• Instruction
Duplicate the items below verbatim, starting at the line that contains "What do you see at coordinates (393, 15)" and ending after the line that contains "Tools is located at coordinates (420, 34).".

• Entries supplied
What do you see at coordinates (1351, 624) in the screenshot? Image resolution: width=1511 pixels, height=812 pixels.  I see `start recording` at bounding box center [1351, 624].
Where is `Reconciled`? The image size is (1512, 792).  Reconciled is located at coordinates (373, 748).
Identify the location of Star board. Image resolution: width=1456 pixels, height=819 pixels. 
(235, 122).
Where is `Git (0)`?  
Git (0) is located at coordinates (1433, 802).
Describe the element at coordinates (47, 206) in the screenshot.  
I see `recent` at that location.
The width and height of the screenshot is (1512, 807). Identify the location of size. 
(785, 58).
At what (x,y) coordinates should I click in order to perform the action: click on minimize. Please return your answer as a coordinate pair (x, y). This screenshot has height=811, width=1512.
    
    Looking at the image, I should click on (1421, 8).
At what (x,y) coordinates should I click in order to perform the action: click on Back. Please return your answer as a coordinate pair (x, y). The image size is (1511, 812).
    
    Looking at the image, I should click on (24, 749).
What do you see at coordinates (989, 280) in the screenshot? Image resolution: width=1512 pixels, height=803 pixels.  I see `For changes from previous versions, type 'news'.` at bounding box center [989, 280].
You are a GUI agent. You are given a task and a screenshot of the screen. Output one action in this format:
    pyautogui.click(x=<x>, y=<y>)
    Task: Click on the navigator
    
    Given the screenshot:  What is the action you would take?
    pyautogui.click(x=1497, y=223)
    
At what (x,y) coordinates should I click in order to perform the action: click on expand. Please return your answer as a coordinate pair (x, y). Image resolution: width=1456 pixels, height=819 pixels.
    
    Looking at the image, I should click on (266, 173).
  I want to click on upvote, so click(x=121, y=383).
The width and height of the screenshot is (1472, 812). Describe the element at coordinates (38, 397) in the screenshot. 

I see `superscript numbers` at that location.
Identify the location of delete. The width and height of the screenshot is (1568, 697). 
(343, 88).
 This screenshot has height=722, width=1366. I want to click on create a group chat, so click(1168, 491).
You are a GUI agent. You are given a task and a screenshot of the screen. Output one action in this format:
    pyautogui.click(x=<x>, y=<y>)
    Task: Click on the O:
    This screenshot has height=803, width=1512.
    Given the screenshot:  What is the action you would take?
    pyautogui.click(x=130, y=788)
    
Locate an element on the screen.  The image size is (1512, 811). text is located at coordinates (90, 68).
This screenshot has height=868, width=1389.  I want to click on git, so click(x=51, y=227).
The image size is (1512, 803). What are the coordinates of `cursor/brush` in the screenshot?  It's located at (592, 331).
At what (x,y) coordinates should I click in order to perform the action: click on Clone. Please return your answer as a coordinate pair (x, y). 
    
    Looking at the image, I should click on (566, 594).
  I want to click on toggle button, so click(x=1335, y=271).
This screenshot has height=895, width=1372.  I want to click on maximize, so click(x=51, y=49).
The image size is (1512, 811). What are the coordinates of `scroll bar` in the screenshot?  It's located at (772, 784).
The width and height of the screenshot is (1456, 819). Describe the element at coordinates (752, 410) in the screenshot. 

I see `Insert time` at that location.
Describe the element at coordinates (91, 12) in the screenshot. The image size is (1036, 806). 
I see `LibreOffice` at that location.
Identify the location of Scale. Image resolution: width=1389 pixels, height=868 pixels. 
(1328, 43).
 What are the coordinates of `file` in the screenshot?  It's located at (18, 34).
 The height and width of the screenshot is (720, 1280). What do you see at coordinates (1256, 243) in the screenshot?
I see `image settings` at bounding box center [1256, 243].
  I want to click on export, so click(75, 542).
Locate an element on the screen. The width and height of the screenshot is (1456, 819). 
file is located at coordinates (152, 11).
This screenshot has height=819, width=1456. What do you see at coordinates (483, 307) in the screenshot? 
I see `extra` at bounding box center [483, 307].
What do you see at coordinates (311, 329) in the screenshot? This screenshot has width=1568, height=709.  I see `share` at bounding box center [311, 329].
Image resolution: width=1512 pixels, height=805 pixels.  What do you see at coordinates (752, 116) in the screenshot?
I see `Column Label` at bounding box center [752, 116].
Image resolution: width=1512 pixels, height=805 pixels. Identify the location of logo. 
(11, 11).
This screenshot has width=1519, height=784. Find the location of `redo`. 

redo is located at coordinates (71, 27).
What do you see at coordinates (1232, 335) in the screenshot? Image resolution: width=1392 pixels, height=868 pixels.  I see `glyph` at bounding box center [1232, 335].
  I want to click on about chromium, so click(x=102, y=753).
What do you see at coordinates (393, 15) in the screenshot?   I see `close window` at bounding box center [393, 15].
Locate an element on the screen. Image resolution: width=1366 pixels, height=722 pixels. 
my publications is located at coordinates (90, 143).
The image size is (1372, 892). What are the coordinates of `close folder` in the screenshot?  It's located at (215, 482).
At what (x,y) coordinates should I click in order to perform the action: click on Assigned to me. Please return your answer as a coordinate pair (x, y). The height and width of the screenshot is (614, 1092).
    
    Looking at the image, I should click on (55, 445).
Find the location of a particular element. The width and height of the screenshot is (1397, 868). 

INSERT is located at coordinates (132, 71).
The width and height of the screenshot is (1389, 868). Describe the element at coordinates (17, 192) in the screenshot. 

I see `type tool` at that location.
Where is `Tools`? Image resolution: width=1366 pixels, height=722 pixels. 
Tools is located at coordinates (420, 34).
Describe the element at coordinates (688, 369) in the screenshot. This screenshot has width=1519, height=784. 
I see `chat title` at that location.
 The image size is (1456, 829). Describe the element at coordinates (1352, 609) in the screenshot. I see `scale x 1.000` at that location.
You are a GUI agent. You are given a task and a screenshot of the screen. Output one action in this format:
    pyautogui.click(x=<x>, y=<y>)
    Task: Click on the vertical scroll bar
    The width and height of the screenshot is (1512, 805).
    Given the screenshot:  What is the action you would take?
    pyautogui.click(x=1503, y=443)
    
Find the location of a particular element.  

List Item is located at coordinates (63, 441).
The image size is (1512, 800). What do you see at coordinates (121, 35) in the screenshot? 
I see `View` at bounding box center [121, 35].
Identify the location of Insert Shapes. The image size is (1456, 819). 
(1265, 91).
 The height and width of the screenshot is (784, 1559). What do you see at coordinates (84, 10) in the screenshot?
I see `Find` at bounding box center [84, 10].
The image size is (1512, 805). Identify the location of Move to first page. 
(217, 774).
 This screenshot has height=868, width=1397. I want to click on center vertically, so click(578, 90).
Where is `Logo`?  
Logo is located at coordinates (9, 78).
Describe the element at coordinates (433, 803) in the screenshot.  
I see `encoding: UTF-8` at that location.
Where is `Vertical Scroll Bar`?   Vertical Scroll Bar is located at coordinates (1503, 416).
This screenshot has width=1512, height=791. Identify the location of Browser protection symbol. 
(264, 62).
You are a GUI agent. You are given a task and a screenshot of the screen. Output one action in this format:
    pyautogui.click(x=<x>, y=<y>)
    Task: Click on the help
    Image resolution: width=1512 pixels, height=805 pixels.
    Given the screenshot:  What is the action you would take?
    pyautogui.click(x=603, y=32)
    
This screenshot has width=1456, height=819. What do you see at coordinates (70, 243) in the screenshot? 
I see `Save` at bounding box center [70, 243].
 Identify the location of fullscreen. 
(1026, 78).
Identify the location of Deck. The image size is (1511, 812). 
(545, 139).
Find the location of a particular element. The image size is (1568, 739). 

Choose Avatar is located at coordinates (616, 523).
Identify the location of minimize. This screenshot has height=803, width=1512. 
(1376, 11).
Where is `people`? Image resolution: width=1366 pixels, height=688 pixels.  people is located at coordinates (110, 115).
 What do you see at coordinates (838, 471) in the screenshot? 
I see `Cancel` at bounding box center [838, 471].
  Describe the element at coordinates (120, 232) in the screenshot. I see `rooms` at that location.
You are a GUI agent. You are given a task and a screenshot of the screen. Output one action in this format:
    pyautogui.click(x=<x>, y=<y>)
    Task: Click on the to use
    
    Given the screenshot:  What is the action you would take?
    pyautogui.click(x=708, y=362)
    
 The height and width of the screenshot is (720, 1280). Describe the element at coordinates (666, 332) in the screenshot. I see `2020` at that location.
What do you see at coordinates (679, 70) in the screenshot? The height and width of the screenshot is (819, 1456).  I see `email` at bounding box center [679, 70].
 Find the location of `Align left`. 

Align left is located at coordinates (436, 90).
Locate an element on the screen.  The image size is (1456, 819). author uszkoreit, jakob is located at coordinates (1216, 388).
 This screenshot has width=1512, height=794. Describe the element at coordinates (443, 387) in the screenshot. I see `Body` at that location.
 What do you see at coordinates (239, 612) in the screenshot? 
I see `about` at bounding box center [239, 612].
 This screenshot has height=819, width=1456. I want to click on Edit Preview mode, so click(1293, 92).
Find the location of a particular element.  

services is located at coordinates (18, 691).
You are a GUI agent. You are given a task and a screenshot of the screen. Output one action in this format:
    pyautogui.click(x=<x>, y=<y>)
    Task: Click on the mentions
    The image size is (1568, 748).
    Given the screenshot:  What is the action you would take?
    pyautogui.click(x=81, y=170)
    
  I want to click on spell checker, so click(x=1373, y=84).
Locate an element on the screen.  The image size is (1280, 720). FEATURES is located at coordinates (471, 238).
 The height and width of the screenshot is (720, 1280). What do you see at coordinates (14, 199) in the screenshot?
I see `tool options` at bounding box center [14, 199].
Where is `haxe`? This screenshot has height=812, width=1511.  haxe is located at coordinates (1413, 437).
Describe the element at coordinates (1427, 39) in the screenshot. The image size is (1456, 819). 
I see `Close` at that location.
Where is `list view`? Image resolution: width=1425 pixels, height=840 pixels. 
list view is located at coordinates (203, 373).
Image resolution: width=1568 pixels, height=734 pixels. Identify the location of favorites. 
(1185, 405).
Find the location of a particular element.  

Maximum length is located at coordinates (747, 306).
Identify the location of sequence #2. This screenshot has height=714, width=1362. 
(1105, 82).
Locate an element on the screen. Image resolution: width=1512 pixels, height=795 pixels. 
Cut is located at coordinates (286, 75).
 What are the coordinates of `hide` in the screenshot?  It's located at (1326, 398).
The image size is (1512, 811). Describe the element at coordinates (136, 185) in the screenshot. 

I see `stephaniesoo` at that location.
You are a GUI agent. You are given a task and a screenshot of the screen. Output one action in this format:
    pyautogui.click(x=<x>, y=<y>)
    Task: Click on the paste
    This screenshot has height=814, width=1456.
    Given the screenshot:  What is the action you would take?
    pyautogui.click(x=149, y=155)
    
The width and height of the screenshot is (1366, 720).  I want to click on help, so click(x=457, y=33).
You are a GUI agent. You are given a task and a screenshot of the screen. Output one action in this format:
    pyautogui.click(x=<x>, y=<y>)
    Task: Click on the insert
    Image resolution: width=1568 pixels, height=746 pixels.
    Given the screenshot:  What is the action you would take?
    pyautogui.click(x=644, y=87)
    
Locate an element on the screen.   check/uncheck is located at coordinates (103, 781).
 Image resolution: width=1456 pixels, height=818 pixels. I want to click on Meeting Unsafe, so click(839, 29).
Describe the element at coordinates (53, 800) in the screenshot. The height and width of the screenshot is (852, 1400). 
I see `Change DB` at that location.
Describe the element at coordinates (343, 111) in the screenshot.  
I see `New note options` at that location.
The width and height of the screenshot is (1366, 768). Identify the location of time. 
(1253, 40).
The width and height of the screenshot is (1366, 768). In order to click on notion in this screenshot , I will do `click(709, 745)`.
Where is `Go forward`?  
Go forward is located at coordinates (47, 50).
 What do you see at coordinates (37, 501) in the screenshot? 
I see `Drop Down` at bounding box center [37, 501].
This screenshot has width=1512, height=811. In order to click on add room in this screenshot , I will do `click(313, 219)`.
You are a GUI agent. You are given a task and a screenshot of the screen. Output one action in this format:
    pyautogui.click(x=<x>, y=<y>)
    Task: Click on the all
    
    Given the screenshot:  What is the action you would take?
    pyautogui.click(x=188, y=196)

• The completed task
What do you see at coordinates (393, 15) in the screenshot?   I see `close window` at bounding box center [393, 15].
Locate an element on the screen. Image resolution: width=1366 pixels, height=722 pixels. 
my publications is located at coordinates (90, 143).
The image size is (1372, 892). What are the coordinates of `close folder` in the screenshot?  It's located at (215, 482).
At what (x,y) coordinates should I click in order to perform the action: click on Assigned to me. Please return your answer as a coordinate pair (x, y). The height and width of the screenshot is (614, 1092).
    
    Looking at the image, I should click on (55, 445).
Find the location of a particular element. The width and height of the screenshot is (1397, 868). 

INSERT is located at coordinates (132, 71).
The width and height of the screenshot is (1389, 868). Describe the element at coordinates (17, 192) in the screenshot. 

I see `type tool` at that location.
Where is `Tools`? Image resolution: width=1366 pixels, height=722 pixels. 
Tools is located at coordinates (420, 34).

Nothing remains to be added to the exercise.